* **Exercise objective**:
Count the lines below that contain the string "This", treating uppercase and lowercase as different. Reply with the number alone.
□ □ □ □ □ □ □
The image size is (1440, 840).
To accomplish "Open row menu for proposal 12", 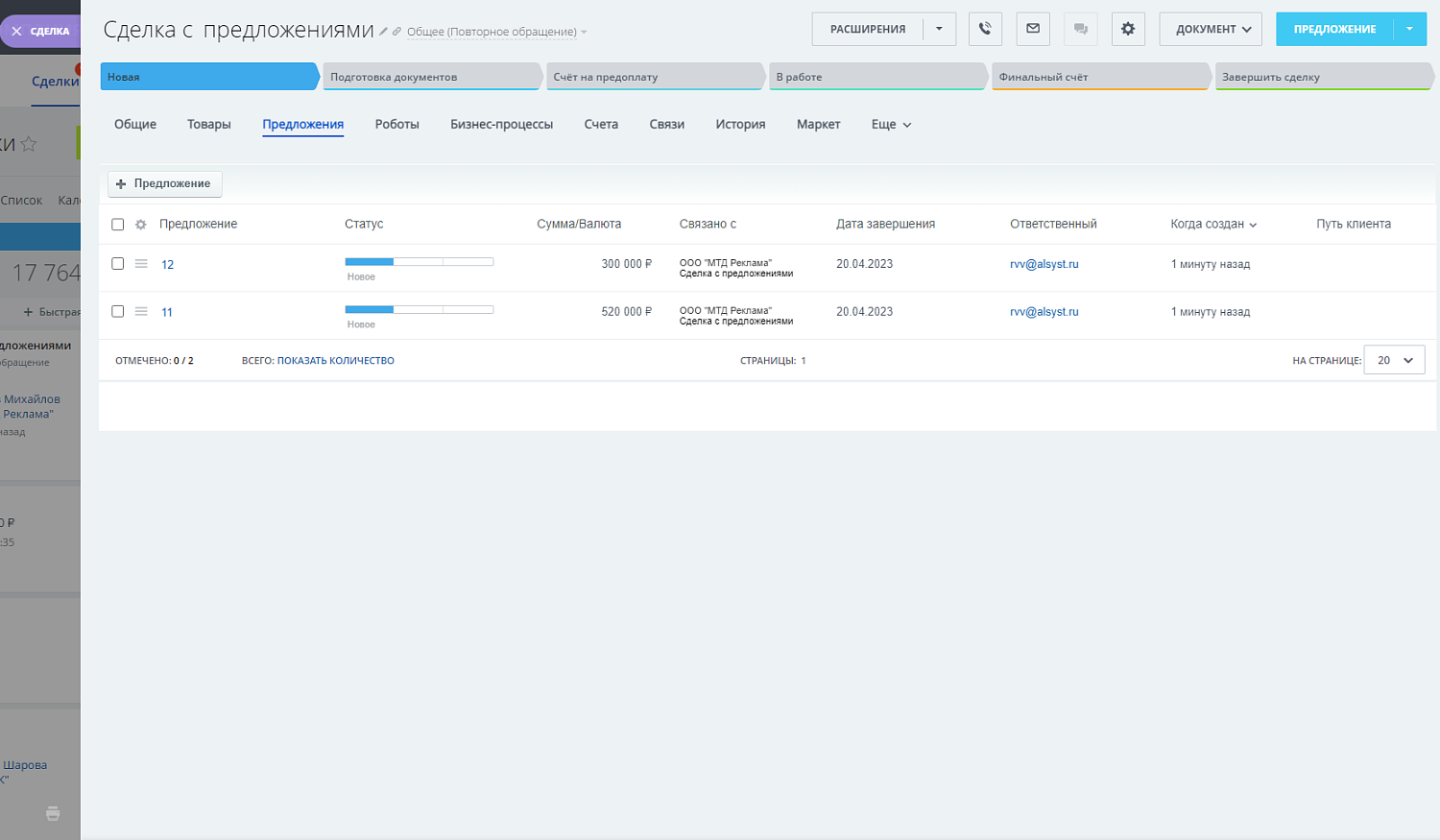I will point(141,264).
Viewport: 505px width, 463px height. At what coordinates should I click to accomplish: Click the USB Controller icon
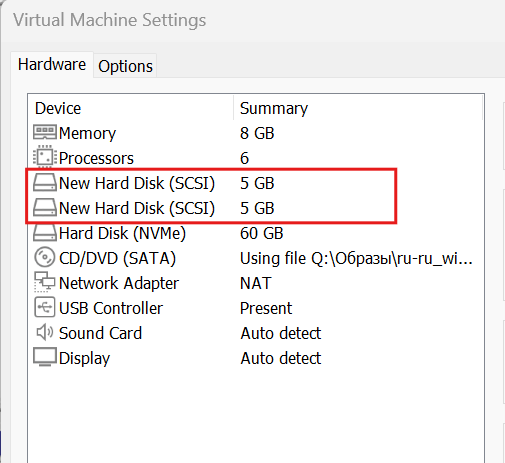(x=44, y=307)
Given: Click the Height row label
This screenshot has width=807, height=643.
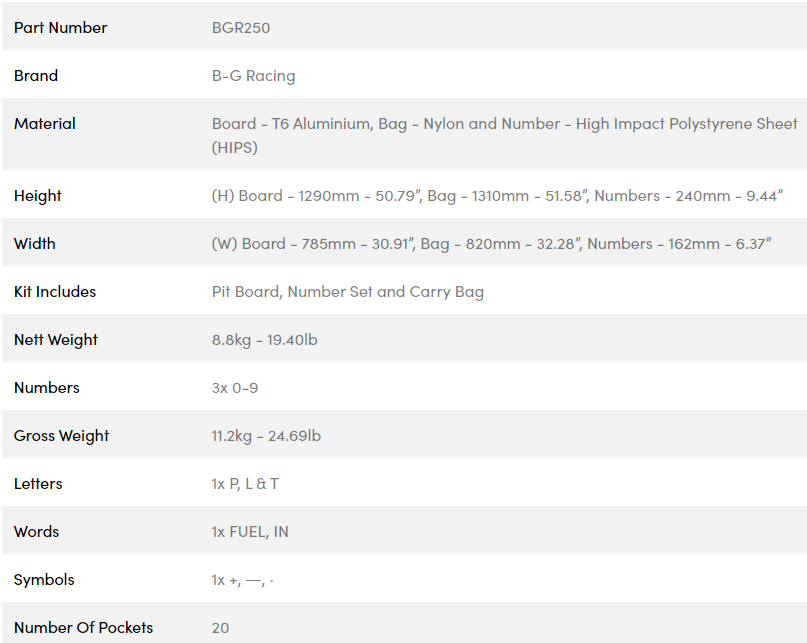Looking at the screenshot, I should coord(38,196).
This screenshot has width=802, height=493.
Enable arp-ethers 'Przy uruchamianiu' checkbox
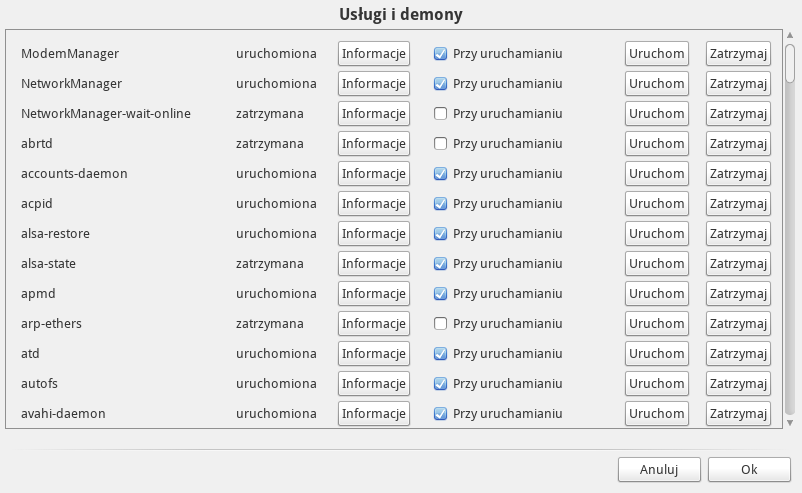coord(440,324)
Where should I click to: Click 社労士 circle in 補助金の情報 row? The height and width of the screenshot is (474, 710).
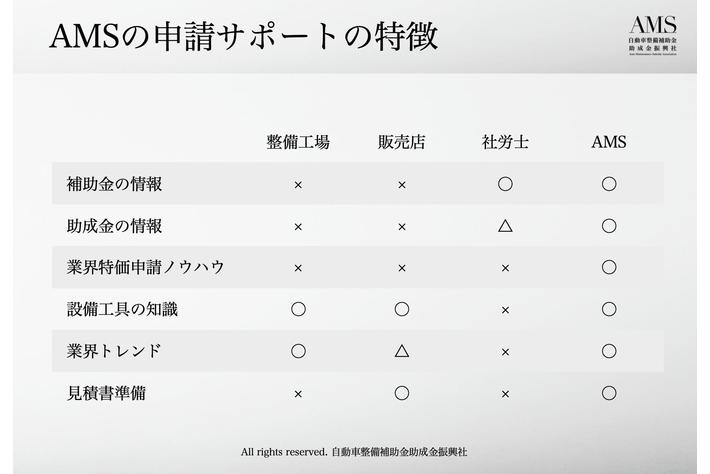(505, 184)
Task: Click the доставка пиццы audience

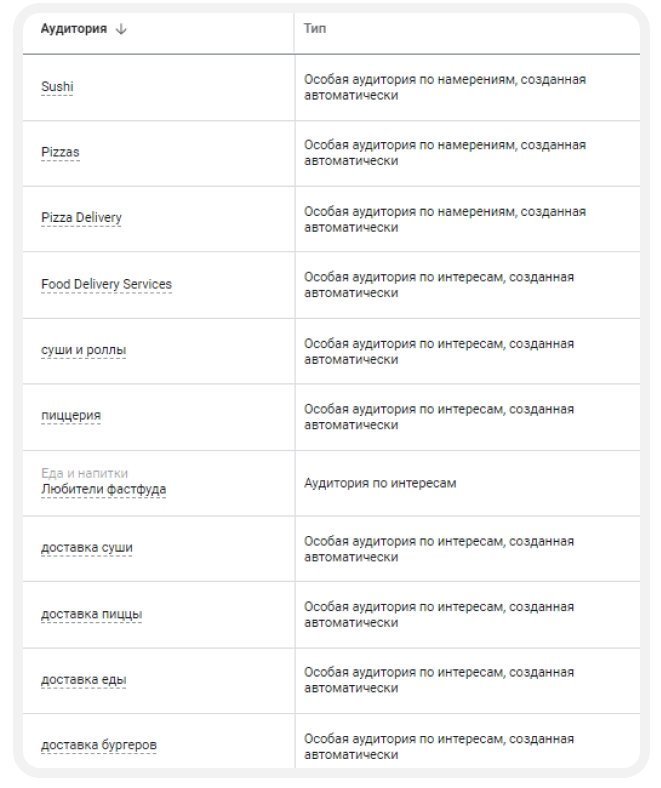Action: pos(91,613)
□ □ □ □ □ □ □
* **Written reply**:
2